It is estimated that between 93 million and 150 million children live with a disability worldwide. The World Health Organisation and the World Bank found that “being disabled more than doubles the chance of never enrolling in school”.

The introduction of Ghana’s Inclusive Education Policy in 2015 set out the government’s strategy for supporting the education of all children with special educational needs.

Sabre’s vision is to help all children succeed by giving them the best possible early education. Therefore, promoting inclusive education through our teacher training work is a crucial part of what we do. In order to further our knowledge as on organisation on inclusive education two of Sabre’s staff were given the opportunity to attend a workshop on the Universal Design for Learning (UDL) last year.

Ghana adopted the UDL to help conceptualise its Inclusive Education Policy. The UDL framework ensures that children who have special needs are taken care of in education and have an equal opportunity to succeed at school. The biggest takeaway from the workshop that we took is the variety of teaching methods the UDL sets out that suit different children with different needs. Inclusive education is all about being flexible.

Learning more about the UDL has really inspired us to continue to prioritise our inclusivity work, as whilst the introduction of Ghana’s Inclusive Education Policy, guided by the UDL, has helped to make great strides towards realising truly inclusive education in Ghana there is still work to be done to ensure that all children have the chance to learn together.

As a result of the learning made at the workshop we have encouraged teachers to consider how they can adapt activities to meet the needs of learners who may have special educational needs.

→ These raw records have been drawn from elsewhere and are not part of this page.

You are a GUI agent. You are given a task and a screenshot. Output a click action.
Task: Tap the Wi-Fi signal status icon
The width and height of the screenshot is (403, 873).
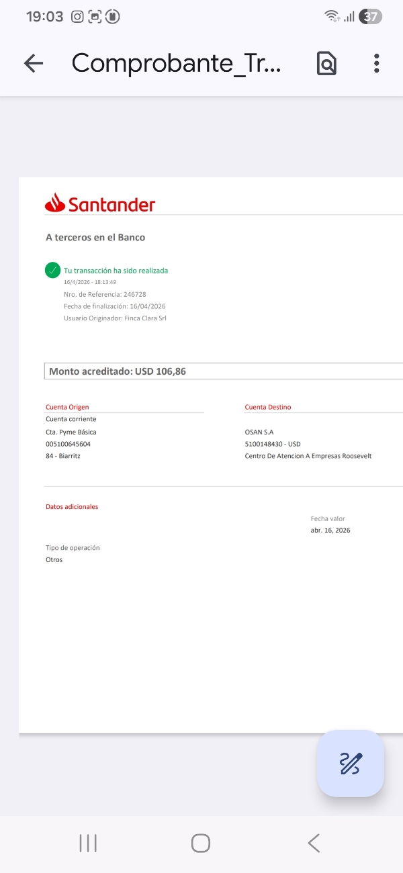[x=332, y=17]
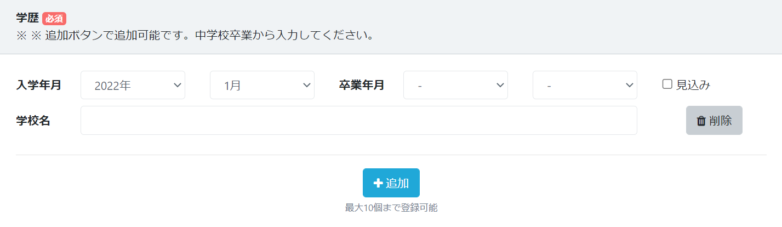
Task: Click the plus icon on 追加
Action: click(x=378, y=183)
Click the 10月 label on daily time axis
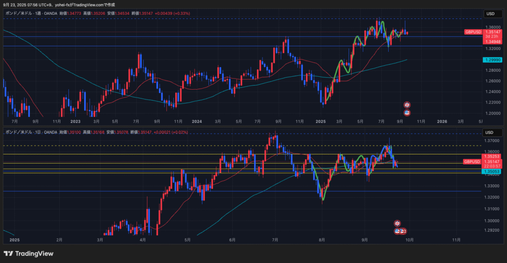This screenshot has width=507, height=263. [409, 240]
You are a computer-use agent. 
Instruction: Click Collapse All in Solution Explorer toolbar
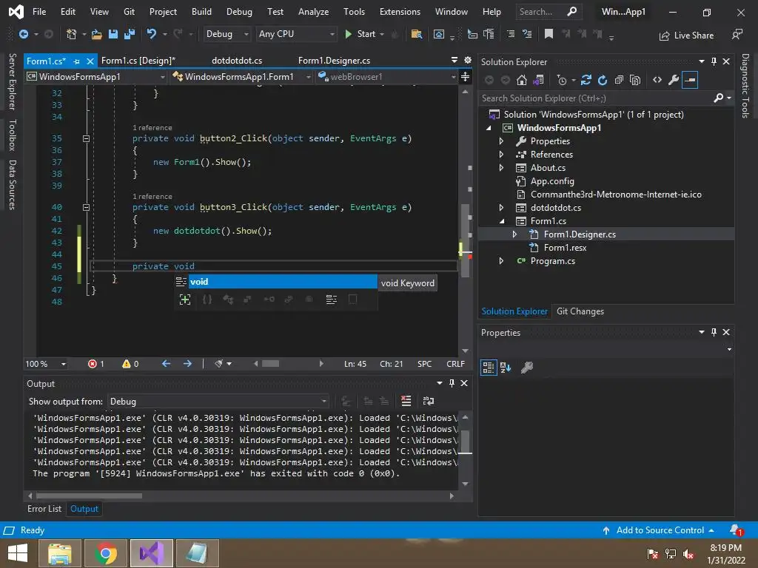click(x=619, y=80)
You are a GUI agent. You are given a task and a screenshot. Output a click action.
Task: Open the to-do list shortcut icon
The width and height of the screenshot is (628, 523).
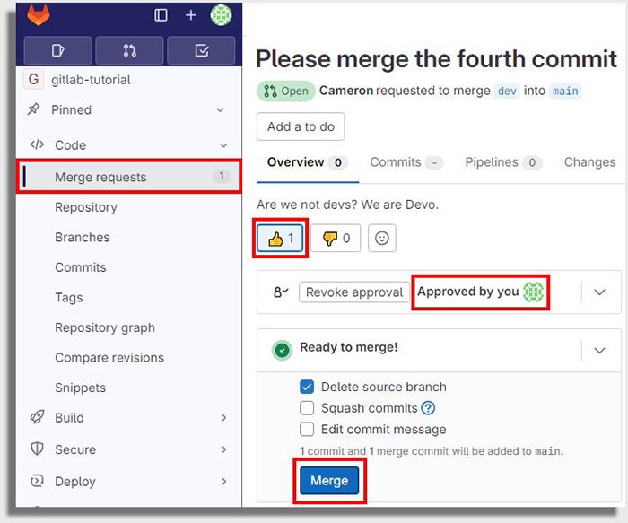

We are also preparing training content for teachers highlighting ways in which they can make sure they meet the needs of all children in their class and techniques teachers can use to make their lessons more inclusive.

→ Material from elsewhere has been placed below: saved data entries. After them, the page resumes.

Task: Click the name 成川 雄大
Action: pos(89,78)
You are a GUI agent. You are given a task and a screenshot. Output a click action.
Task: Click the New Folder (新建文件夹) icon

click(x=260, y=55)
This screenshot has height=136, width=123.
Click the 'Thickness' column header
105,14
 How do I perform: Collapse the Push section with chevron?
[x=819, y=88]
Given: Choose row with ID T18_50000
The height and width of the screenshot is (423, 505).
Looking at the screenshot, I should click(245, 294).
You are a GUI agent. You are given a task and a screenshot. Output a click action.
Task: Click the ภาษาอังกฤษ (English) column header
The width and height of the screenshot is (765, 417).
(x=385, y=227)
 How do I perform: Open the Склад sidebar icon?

Our plans to strengthen inclusivity in the schools that we work with do not stop there. We have plans to organise visits for Sabre staff to special needs schools to further our own knowledge. We hope that these visits will also help to support a review of the language of our training content and training resources to ensure that it better reflects inclusiveness. As always, our partnership with the Ghana Education Service will be key in promoting inclusive education. We will now make sure to involve all district Special Education Coordinators in future trainings.

Using this new knowledge of the UDL the whole Sabre team is excited to push forward our strategy for inclusive education, helping us to realise our vision of a quality early years education for all children in Ghana.